Asked about the Nowra shooting on Friday, the premier, Chris Minns said it was being investigated.

“Police are often called in at the very end … and they’re left to deal with terrible decisions and very complex sets of circumstances,” he said.

“Part of the discussion has got to be a recognition that policing in NSW is an extremely difficult job.”

NSW Council for Civil Liberties president, Lydia Shelly, called on the government and police to make systemic changes to prevent fatal outcomes for people suffering from mental health issues.

“While we are sympathetic to individual officers who attend these incidents, we cannot continue to have people experiencing mental health episodes die as a result of police intervention – there must be more effective ways to handle noncompliant individuals in mental health crises without resorting to lethal force,” she said.
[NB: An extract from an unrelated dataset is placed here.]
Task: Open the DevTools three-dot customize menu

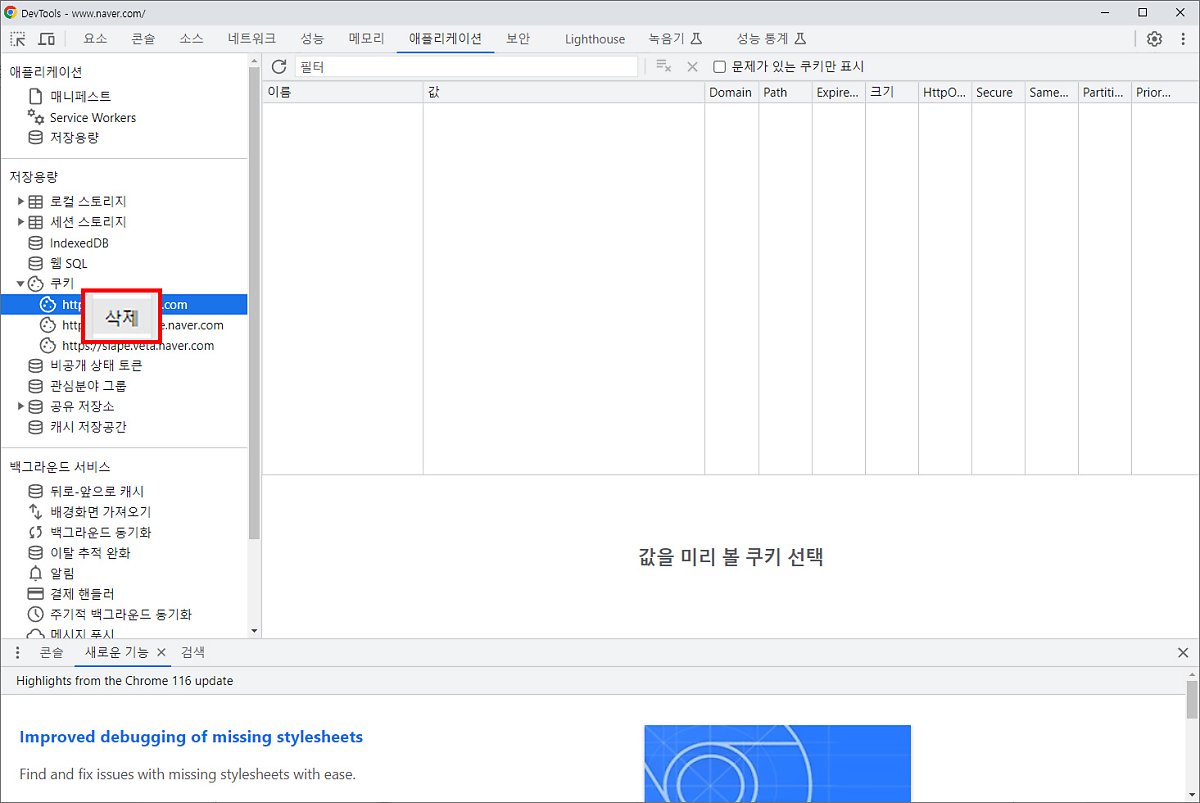Action: tap(1182, 39)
The circumstances leading to the shooting of Pinnock are being investigated as part of an internal police investigation, with oversight from the Law Enforcement Conduct Commission.

In response to a question from Guardian Australia on Friday about whether the gun held by Pinnock was a replica, a NSW police spokesperson said “a firearm has been seized as part of the investigation, and will be subject to a ballistic examination”.

Pinnock did not have an extensive criminal record and was known to police largely through previous psychological episodes.

Last year he pleaded guilty to six offences brought against him by the Law Society of NSW after he was caught practising as a lawyer without a licence.

Following his death, Pinnock’s family told the Daily Telegraph they hoped “lessons can be learned from this horrible event and improvements can be made across the board to better care for those struggling in our midst”.

“This does not excuse his actions and it does not lessen the impact felt by those close to the incident,” the family said.

They said their thoughts were with the staff and patients involved.